Analyze where you almost scored (and why you didn’t), and where you would have given up points if you were wrestling a better opponent.
Count your points that you scored in all positions – Neutral/Top/Bottom
Count your attacks in the neutral position.
Count the length of time it took you to engage and attack after each whistle.
Analyze the pace, the flow. Is this conducive to your style?
Analyze how many times you didn’t finish, and why?
Analyze what moves scored points and how many shots put you in a bad position in which your opponents then scored from.
Clean up your stance – see how many time you broke your stance.

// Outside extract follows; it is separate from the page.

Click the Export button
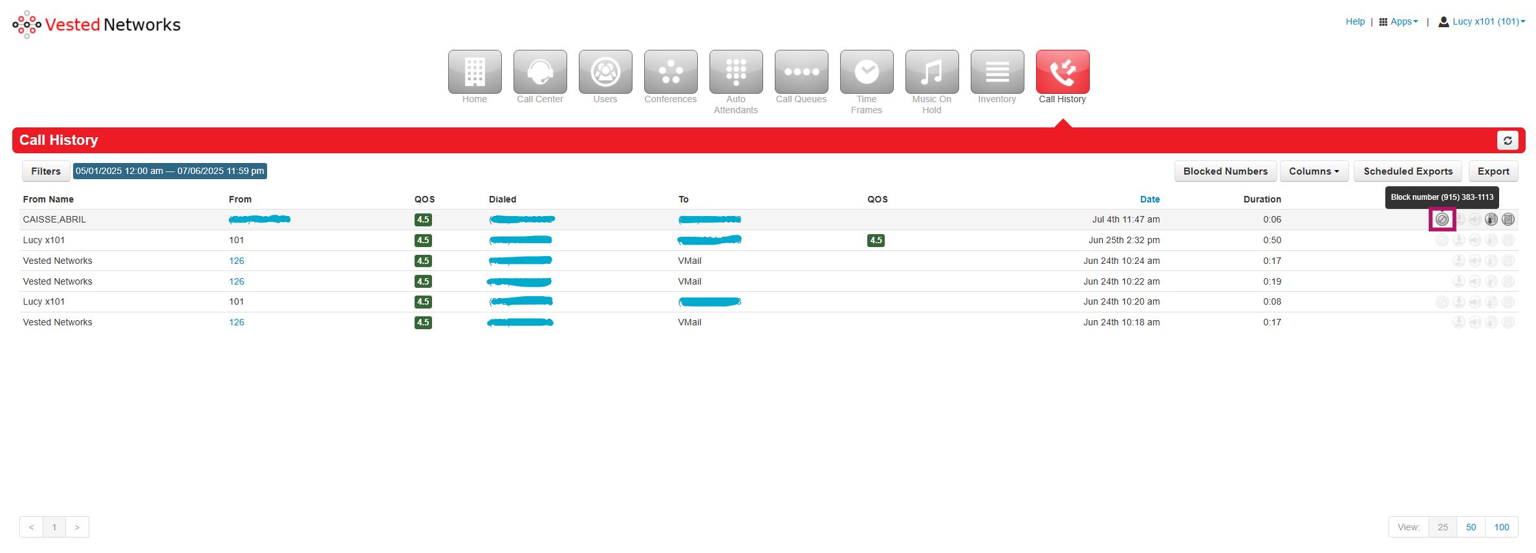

You may get away with that against average wrestlers but you are not looking to beat average wrestlers, you are looking to beat great wrestlers.

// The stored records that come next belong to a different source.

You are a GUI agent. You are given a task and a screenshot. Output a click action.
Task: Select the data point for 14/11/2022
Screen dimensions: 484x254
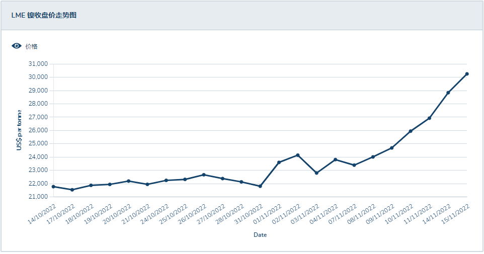pyautogui.click(x=448, y=93)
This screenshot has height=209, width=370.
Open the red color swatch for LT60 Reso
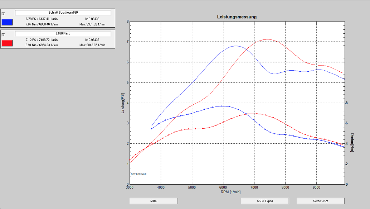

Analyze your work from the mat.
From now on I am not going to refer to the top position as “top” but as the “offensive” position – that it is what it actually is.
And the bottom position is the defensive position.

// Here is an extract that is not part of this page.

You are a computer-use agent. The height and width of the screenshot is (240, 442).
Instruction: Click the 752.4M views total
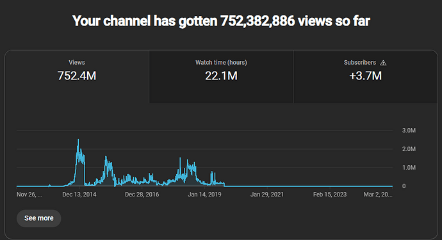(77, 76)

When you take that approach you will learn to score points from the offensive position, which in return will be the reason you beat wrestlers who are considered better than you.
Did you score from the “offensive” position?
If you didn’t – why not?
To just ride and give up 1 from the offensive position doesn’t make sense.
You need to be able to score from every position.
Get the mindset that you are able to turn everyone, and you will.
How long did it take you to score from the offensive position?
Were there moves that ate up too much time for too little reward?
Did you stay under the arms from the offensive position?
Count how many times you rode over the arms and how many times that led to your opponent scoring.
How long did it take you to get out from the defensive position?
Was it more than 6 seconds?
Did you stand up?
By analyzing how long it took to score from each position, allows you to come up with a high points per minute scoring approach.
Remember the goal is to become a point scorer.
The way you become a point scorer is when you push the pace and are jealous of your time.
A Point Scorer must have the ability to score points in a short amount of time.
You are going to have to utilize every second of the 270 seconds in an off season match in order to score 15 points in the match.
Attack within the first 6 seconds of every whistle on your feet.
Stay under the arms from the offensive position – tilts, tilts, tilts.
Did I say tilts?
There is nothing that will rack up points faster than tilts.
There is nothing that will mentally defeat good wrestlers then giving up back points.
From the defensive position – get out within 6 seconds from the bottom.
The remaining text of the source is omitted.